(Collected data)
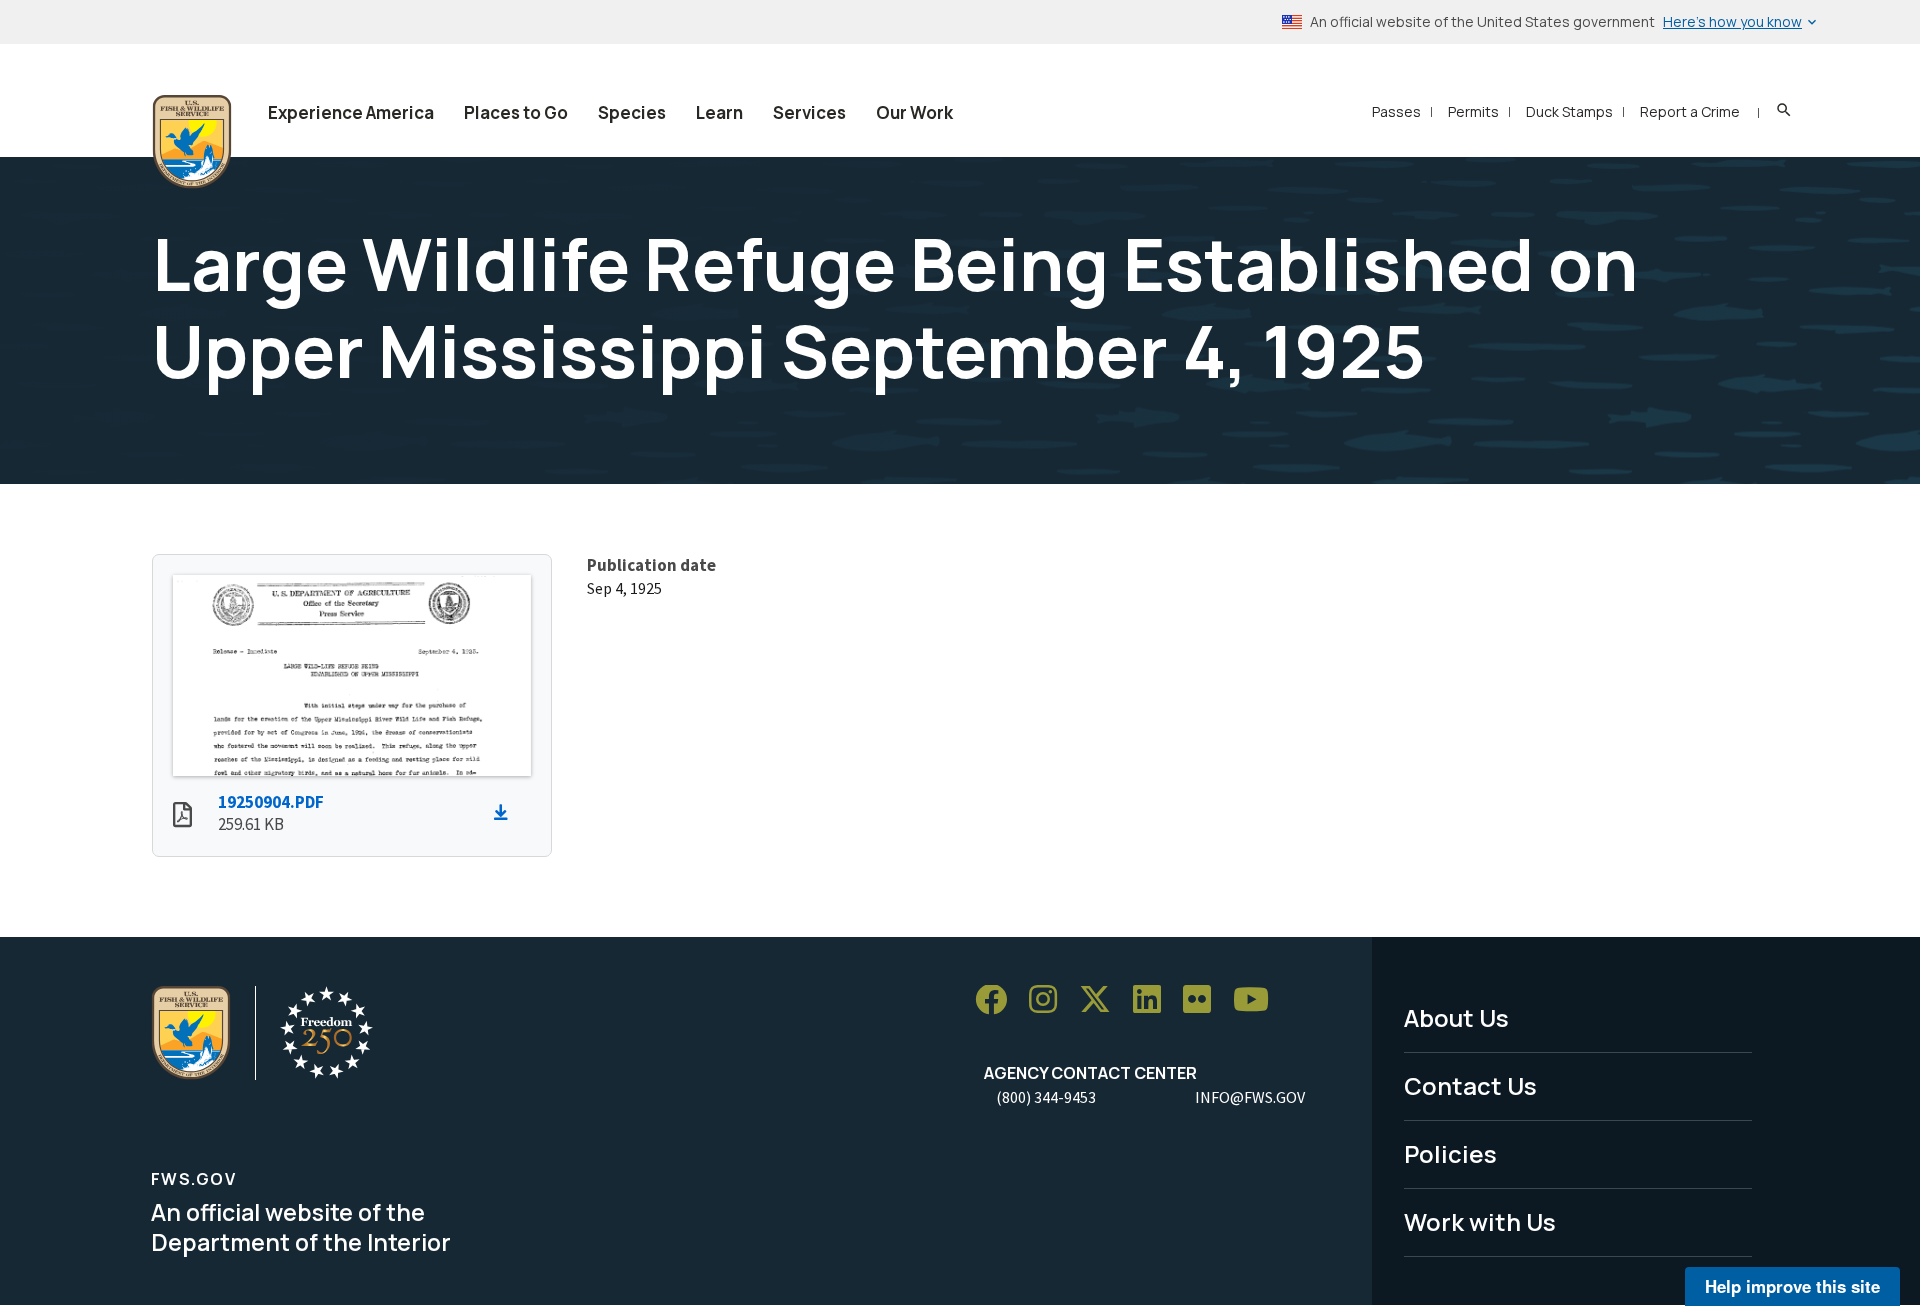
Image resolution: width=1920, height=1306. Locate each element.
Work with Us (1480, 1221)
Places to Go (516, 112)
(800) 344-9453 (1046, 1097)
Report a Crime (1690, 111)
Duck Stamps (1569, 111)
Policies (1450, 1153)
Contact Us (1470, 1085)
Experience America (351, 112)
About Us (1456, 1017)
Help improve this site (1792, 1286)
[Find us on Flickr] (1204, 1000)
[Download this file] (506, 813)
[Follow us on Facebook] (998, 1000)
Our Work (914, 112)
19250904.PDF (271, 802)
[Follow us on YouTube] (1258, 1000)
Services (809, 112)
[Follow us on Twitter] (1102, 1000)
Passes (1396, 111)
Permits (1473, 111)
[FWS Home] (192, 142)
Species (632, 112)
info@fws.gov (1250, 1097)
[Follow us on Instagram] (1050, 1000)
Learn (719, 112)
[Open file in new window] (182, 817)
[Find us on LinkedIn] (1154, 1000)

### What you are asked to do
Copy each entry above exactly; drop the pictures.

### Problem solution
Image resolution: width=1920, height=1306. Locate each element.
Work with Us (1480, 1221)
Places to Go (516, 112)
(800) 344-9453 (1046, 1097)
Report a Crime (1690, 111)
Duck Stamps (1569, 111)
Policies (1450, 1153)
Contact Us (1470, 1085)
Experience America (351, 112)
About Us (1456, 1017)
Help improve this site (1792, 1286)
[Find us on Flickr] (1204, 1000)
[Download this file] (506, 813)
[Follow us on Facebook] (998, 1000)
Our Work (914, 112)
19250904.PDF (271, 802)
[Follow us on YouTube] (1258, 1000)
Services (809, 112)
[Follow us on Twitter] (1102, 1000)
Passes (1396, 111)
Permits (1473, 111)
[FWS Home] (192, 142)
Species (632, 112)
info@fws.gov (1250, 1097)
[Follow us on Instagram] (1050, 1000)
Learn (719, 112)
[Open file in new window] (182, 817)
[Find us on LinkedIn] (1154, 1000)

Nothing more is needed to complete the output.